### Activity
Take every line from the records below that includes the word "height".

*** Block opens ***

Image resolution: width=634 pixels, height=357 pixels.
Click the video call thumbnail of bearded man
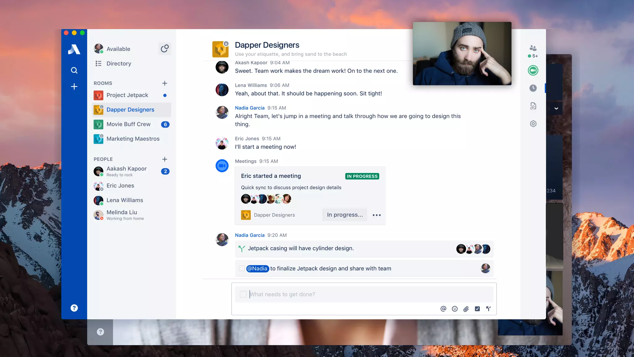[462, 54]
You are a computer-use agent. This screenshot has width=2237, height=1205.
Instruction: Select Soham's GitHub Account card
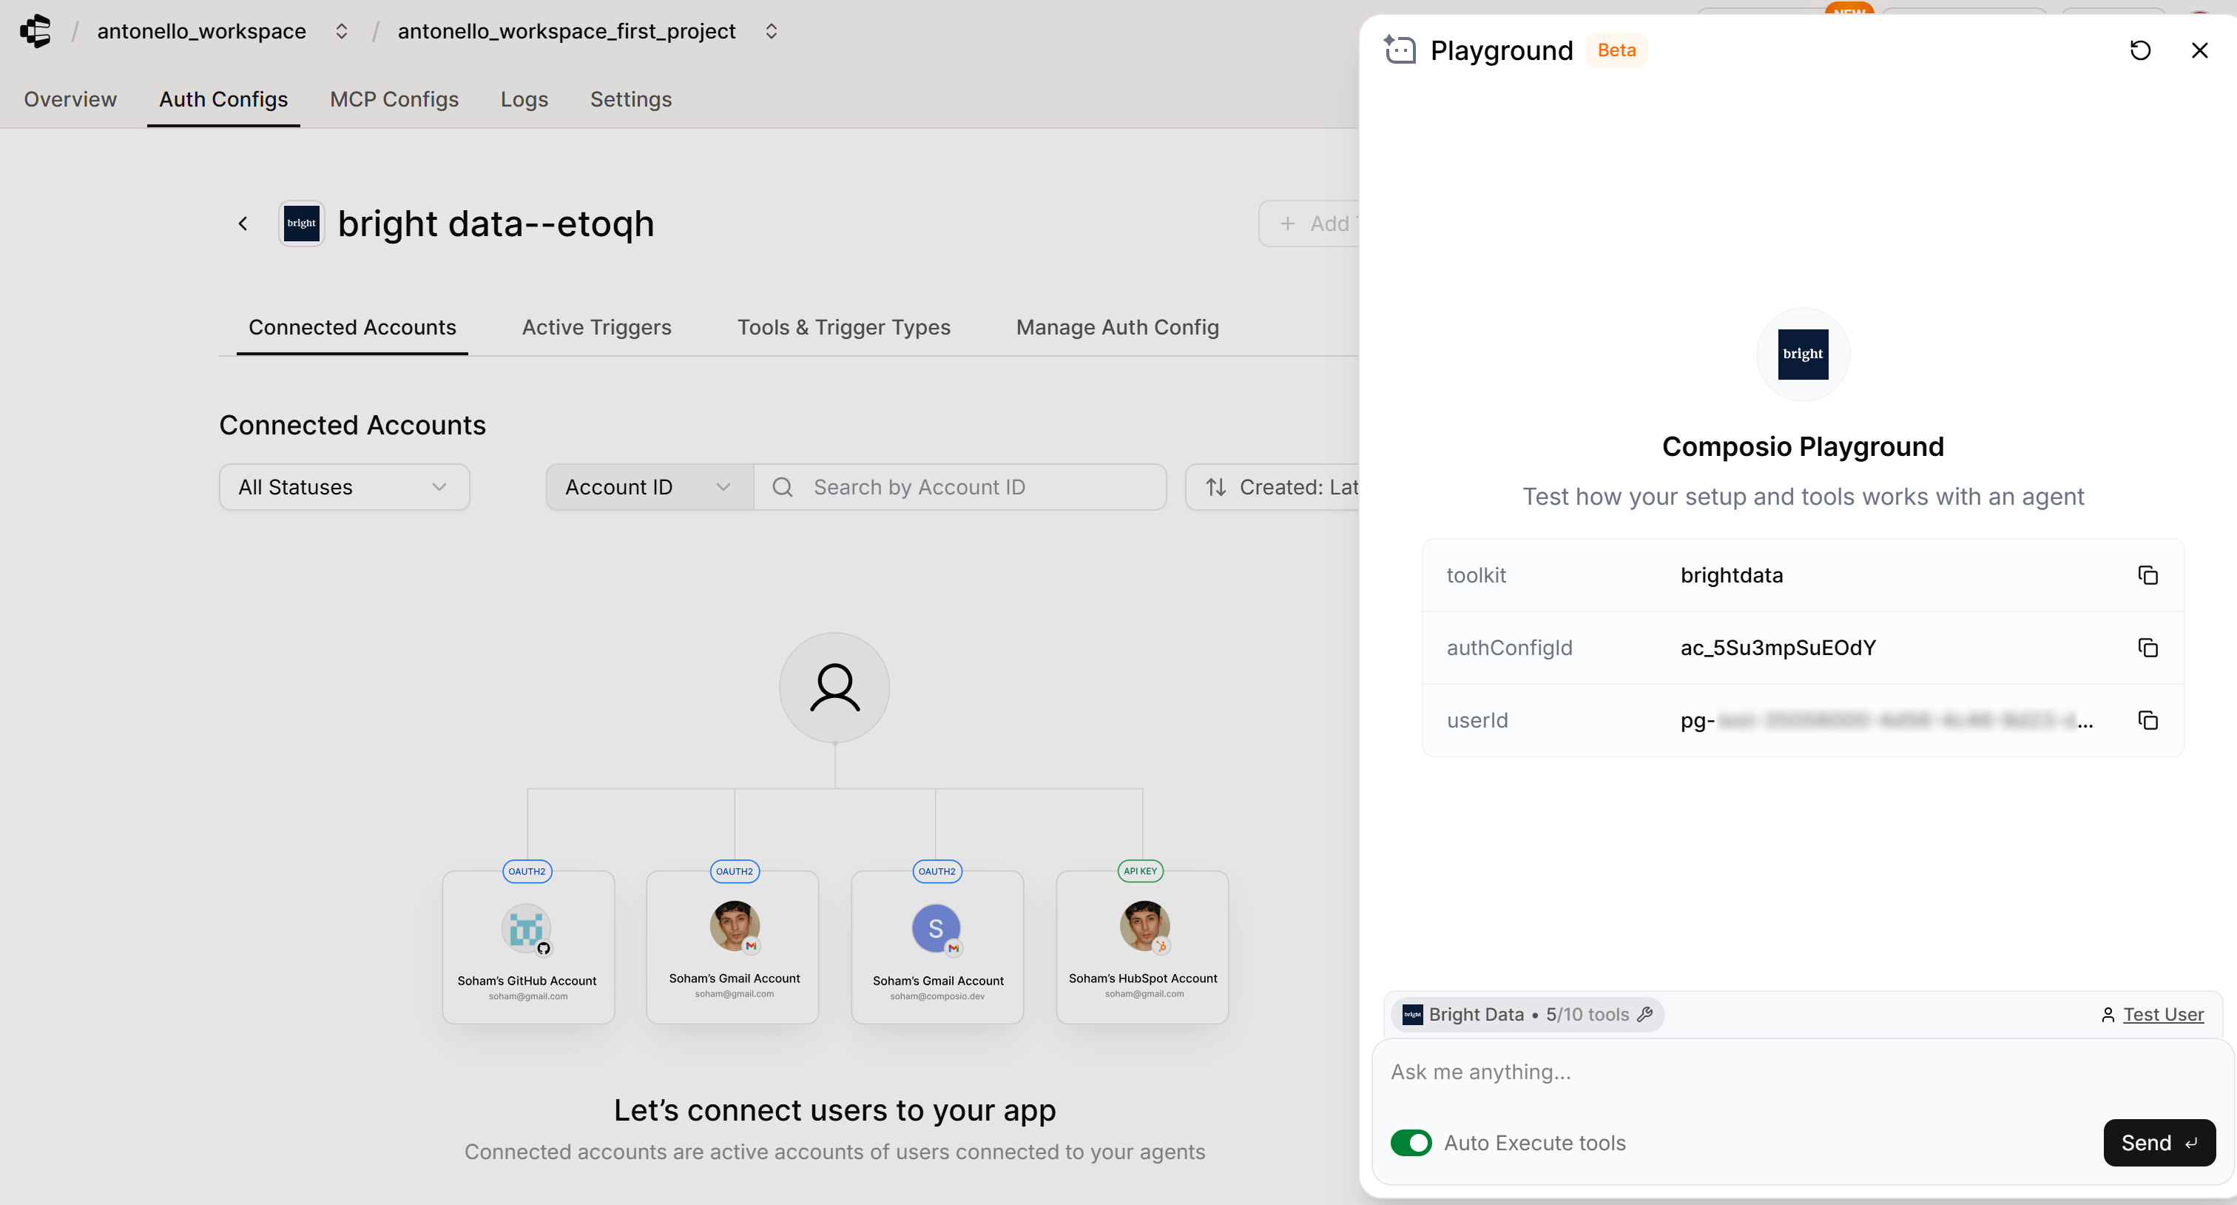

*** Block closes ***

### Task response
Image resolution: width=634 pixels, height=357 pixels.
You are a computer-use agent. This screenshot has width=2237, height=1205.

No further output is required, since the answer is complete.